Work request:
All entries are to be transcribed verbatim, but images are not carried over.

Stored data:
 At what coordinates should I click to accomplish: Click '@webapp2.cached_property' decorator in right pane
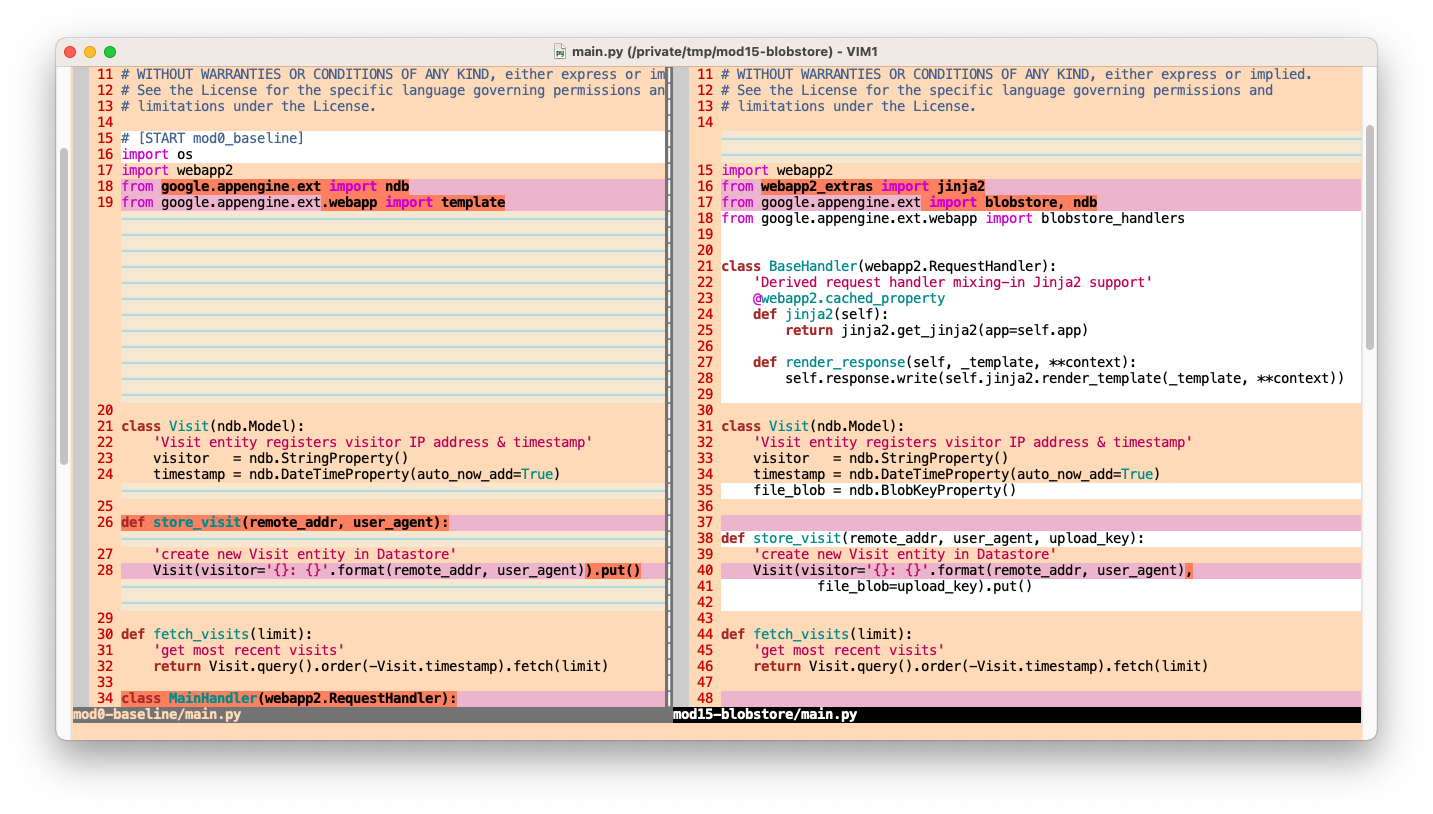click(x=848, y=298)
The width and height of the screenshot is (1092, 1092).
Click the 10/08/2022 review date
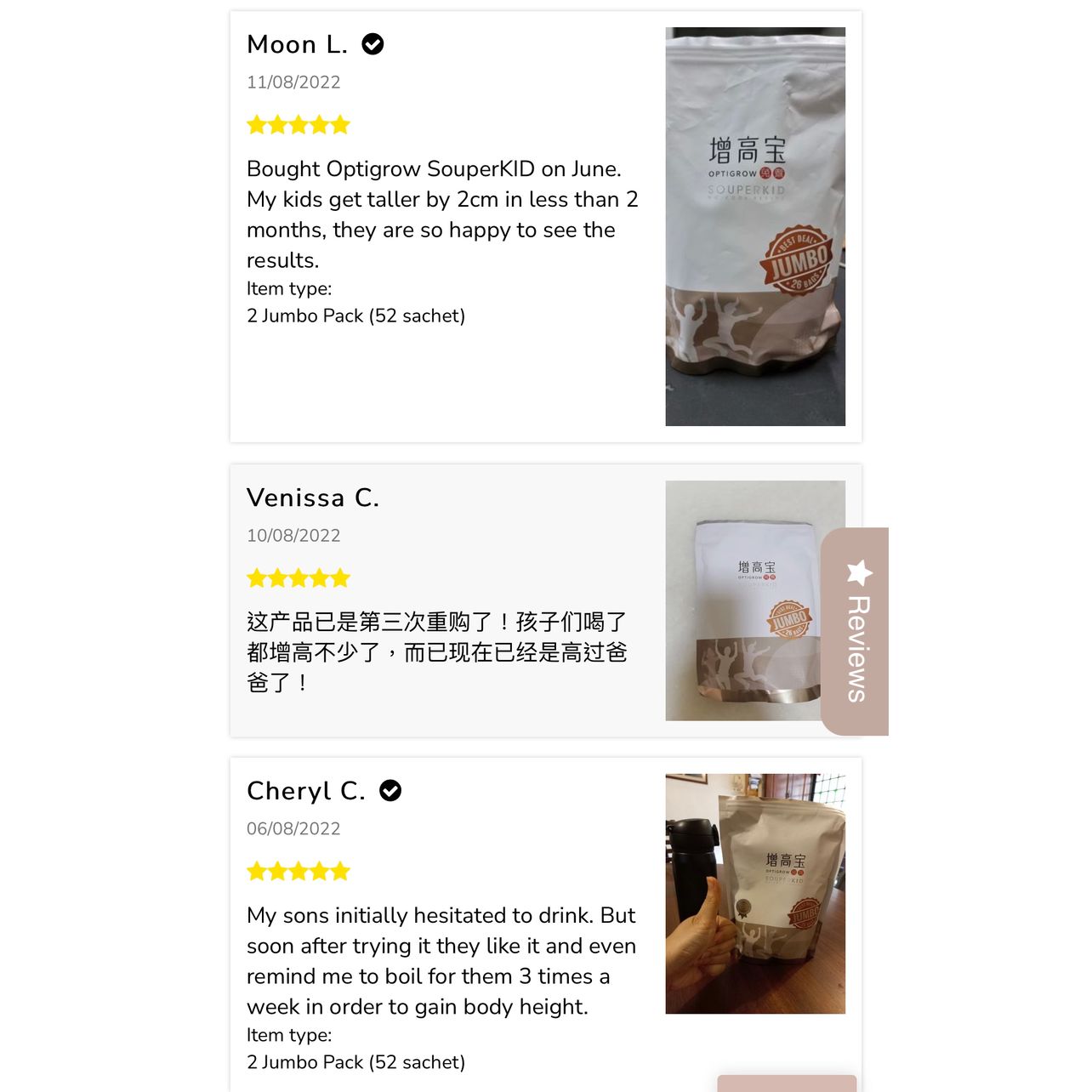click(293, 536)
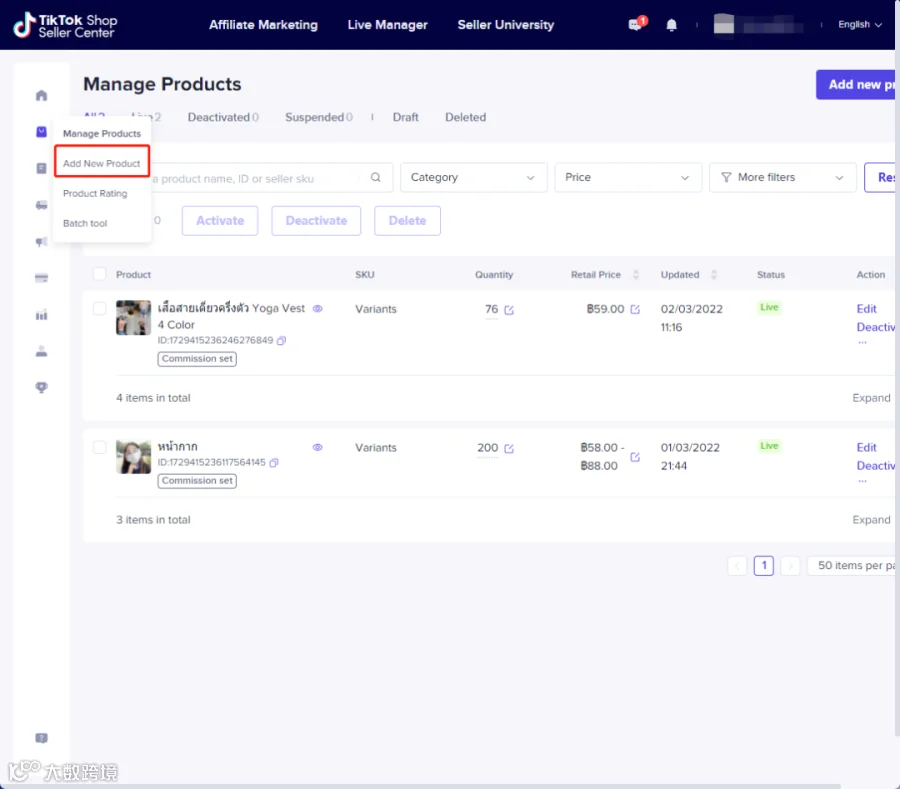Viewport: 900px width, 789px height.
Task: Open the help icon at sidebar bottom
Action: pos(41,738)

Expected answer:
 At what coordinates should I click to accomplish: Click '@webapp2.cached_property' decorator in right pane
click(x=848, y=298)
The width and height of the screenshot is (1092, 1092).
Click the 10/08/2022 review date
click(293, 536)
Viewport: 900px width, 789px height.
Task: Open the help icon at sidebar bottom
Action: pos(41,738)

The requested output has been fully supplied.